This is the time table of the general research seminar in language technology. Presentations will be given primarily by doctoral students but also other researchers in language technology including external guests
Abstract: In our study we examine prosodic and syntactic structures of spoken language. By wavelet-based analysis (Continuous Wavelet Transform, CWT), the prosodic hierarchy of speech can be visually represented as a tree diagram resembling syntactic trees. This enables a novel method to compare prosodic and syntactic hierarchical structures in spoken language.
A CWT based tool represents prosodic signals of speech (f0, energy, etc.) in a multidimensional time-frequency scale-space akin to spectrograms, so that the structures that are not visible in the surface (time waveform, f0 contour, energy envelope) are rendered visible. The method can be further enhanced with lines of maximum amplitude, resulting in a visual tree representation of the prosodic hierarchies of speech.
In our recent research we have segmented a sample of spontaneous American English speech both prosodically and syntactically. The prosodic segmentation has been conducted using an automatic and unsupervised CWT tool, and the syntactic boundaries have been annotated by a group of students, the automatic English parsers having turned out not to be reliable enough for spontaneous speech. The demarcation and internal structure of different segments have then been analyzed in various respects, using e.g. automatically produced prosodic and syntactic tree diagrams.
Our results indicate that in spontaneous English speech, prosodic and syntactic boundaries have a certain tendency to co-occur, but there are also notable differences in their typical positions.

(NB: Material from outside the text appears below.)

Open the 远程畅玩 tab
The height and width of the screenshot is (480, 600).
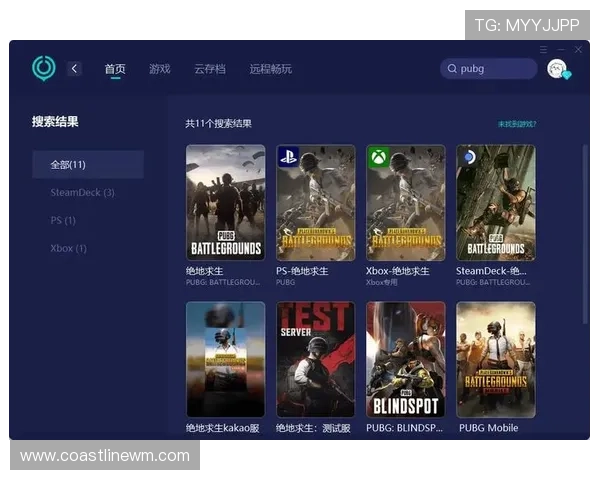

In addition, the internal structures of prosodic and syntactic units differ considerably from each other. The most apparent divergence is in the predominant direction of branching: syntactic trees of spoken English language tend to be mainly right-branching, whereas in prosodic trees left- and right-branching structures alternate. It thus seems that prosodic and syntactic structures of spontaneous speech largely follow different patterns in their appearance and perhaps also in their formation.
The presentation first presents results of experiments in which two popular statistical methods were used to model semantic relations of words (Lindh-Knuutila and Honkela 2015). We apply Independent Component Analysis (ICA) and probabilistic topic model (Latent Dirichlet Allocation, LDA) to create semantic representations from a large text corpus. We further compare the obtained results to two semantically labeled dictionaries.
The second part of the presentation discusses some practical, methodological and philosophical aspects related to theory-driven and statistical modeling (see, e.g., Honkela 2007). Relativity has been considered to be a problematic notion but convincing arguments have been presented concerning its importance (see, e.g., Rorty 1991). What is the status of human crafted models used as a gold standard, assumed to be objective representations of linguistic phenomena? Do different, often mutually incompatible representations provide different points of view rather than any of them having an objective status? If the big picture is more complicated than traditionally viewed within linguistics and computational linguistics, what is a sensible way forward? How should linguistic theories and computational models be evaluated? What are the consequences regarding a broader range of scientific disciplines if the semantic relativity includes contextuality and subjectivity of interpretation of linguistic signs (Sintonen et al. 2014)?
Corpus linguistics hinges on statistical analysis of corpora. To conduct such analysis (e.g., regression or hypothesis testing) well, it is imperative to know the form of models that fit the observations well. To find an answer to this question, I will first present some observations regarding word and collocate occurrence statistics. I will study both occurrence distributions inside texts as well as across texts. Essentially, we review to what extent texts and corpora can be viewed as homogenous entities. Secondly, I will discuss the implications of these observations for statistical comparison of natural language corpora; e.g., for analysis of language change, finding differences between subcorpora, and text segmentation.
Bio: Jefrey Lijffijt is a Postdoc in Data Science at the Ghent University, Belgium. He obtained his D.Sc. (Tech.) diploma with distinction in December 2013 from Aalto University, Finland. His thesis on computational methods to analyse databases of sequences received the Best Doctoral Thesis of 2013 award from the Aalto University School of Science. He obtained a BSc and MSc degree in Computer Science from Utrecht University in 2006 and 2008, respectively. He has worked as a research intern at Philips Research, Eindhoven, as a consultant in predictive analytics at Crystalloids, Amsterdam, and as a postdoctoral researcher at Aalto University, Finland and University of Bristol, UK. His research interests include (visual interactive) mining of interesting/surprising patterns in transactional, sequential, and relational data, including graphs, as well as text mining, natural language processing, statistical significance testing, maximum entropy modelling, and subjective interestingness in data analysis.